As an aside, Stefanie Posavec, who will be presenting at our next meetup on the 23rd of August, gave a marvellous keynote at Strata, describing her year-long Dear Data project, where each week she and a friend manually gathered data, drew it on a postcard, and sent their findings to one another. Her talk at S2DS in August is something to really look forward to!

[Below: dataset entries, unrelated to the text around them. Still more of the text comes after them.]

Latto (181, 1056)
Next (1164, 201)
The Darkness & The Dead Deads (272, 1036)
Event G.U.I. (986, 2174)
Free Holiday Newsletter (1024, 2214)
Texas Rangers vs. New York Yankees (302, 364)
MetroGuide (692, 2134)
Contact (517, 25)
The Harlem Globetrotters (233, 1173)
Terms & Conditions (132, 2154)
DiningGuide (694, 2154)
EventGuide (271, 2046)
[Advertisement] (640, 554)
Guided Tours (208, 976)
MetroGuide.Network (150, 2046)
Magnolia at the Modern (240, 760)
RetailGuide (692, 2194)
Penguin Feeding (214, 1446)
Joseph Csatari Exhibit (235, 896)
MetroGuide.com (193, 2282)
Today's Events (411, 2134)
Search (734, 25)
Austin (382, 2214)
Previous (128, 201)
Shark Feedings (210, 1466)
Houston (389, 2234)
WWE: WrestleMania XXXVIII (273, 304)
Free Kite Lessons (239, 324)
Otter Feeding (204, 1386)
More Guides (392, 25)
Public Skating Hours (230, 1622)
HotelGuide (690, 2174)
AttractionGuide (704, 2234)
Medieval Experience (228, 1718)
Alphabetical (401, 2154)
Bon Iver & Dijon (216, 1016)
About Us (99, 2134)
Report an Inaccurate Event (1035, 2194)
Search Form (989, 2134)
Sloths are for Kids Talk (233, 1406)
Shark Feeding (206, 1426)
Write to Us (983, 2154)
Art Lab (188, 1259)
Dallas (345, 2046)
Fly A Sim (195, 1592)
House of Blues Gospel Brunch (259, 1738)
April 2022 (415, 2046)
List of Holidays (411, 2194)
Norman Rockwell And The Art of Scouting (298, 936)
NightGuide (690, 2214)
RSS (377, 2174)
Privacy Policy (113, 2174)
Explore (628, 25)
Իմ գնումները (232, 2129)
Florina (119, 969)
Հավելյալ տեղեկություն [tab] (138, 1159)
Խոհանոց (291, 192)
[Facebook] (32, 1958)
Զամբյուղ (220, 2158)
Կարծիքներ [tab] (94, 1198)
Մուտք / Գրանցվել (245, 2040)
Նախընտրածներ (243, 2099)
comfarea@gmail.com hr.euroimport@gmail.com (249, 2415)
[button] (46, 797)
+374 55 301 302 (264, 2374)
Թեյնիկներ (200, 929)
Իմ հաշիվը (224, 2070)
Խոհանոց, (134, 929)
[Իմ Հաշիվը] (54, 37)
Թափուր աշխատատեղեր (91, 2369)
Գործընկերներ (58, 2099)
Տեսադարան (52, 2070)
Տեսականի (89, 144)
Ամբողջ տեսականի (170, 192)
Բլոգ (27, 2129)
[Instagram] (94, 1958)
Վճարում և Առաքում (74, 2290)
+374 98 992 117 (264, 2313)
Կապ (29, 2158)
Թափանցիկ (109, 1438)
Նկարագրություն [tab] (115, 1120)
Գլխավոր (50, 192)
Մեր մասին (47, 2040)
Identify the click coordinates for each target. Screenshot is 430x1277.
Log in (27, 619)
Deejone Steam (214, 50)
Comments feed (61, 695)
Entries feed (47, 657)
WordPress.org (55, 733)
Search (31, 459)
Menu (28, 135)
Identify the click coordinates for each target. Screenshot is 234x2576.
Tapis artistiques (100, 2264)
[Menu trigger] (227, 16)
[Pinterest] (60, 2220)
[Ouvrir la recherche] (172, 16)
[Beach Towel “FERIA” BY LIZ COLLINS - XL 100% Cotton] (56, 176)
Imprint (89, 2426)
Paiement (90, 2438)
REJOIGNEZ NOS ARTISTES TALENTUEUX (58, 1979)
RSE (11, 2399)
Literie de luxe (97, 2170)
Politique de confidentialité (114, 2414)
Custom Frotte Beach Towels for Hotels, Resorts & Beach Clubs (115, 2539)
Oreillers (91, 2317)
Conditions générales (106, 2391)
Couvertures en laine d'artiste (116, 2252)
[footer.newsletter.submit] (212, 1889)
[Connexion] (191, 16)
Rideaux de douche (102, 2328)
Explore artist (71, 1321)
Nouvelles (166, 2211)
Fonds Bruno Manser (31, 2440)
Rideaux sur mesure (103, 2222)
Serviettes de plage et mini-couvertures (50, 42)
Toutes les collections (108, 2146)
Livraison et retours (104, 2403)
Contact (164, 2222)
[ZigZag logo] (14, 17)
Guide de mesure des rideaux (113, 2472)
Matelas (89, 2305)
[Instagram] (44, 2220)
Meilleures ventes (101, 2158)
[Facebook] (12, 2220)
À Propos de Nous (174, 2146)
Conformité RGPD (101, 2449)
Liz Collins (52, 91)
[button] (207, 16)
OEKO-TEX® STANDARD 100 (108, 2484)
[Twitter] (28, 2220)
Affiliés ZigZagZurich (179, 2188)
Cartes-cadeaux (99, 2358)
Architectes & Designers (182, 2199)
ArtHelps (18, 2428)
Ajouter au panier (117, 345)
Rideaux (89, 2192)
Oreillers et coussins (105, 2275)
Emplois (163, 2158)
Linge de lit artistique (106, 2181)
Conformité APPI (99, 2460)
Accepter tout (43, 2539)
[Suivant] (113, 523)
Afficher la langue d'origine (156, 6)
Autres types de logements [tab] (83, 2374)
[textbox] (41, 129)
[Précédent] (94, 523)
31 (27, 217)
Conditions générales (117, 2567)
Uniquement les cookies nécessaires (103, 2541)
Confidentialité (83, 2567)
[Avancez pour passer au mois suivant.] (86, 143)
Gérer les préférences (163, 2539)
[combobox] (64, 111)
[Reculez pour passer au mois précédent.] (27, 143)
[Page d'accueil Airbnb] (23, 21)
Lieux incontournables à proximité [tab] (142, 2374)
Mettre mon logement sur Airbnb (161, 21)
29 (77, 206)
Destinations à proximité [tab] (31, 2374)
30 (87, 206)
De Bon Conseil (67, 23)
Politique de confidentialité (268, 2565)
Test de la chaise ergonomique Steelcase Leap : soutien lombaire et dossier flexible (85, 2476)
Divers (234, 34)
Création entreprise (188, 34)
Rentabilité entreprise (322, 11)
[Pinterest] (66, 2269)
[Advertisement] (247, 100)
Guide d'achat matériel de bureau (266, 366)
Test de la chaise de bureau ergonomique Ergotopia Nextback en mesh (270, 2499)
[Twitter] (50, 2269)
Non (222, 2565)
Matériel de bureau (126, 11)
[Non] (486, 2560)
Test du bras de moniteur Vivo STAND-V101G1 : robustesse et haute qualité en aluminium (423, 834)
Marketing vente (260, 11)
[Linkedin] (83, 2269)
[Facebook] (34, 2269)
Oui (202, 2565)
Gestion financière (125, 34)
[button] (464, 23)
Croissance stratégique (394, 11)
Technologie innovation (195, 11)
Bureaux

Finally, a frequent topic of discussion at Strata was the future of data, and the developments in technology. A fascinating keynote by Stuart Russell, Professor of Computer Science at Berkeley, on the future of artificial intelligence outlined the possibilities stemming from general AI, both exciting and terrifying (Dr. Russell sits on the board of the Centre for the Study of Existential Risk!). In his keynote Professor Russell discussed his research into Inverse Reinforcement Learning, and how these methods could be applied to teach an AI to act according to human value systems. In this month’s Scientific American, Professor Russell asks “Should we fear super smart robots?“, and in his talk hinted that the answer is “probably, a little bit…” Despite this slightly worrying look at AI, Professor Russell also points out that the power of more generally intelligent computer systems would revolutionise our society, potentially solving problems that have been beyond the reach of the human mind.

After two days of talks, discussion, and technology at Strata it would be very difficult to leave without feeling inspired and excited about the field, the advances that have been made, and the challenges still to be tackled!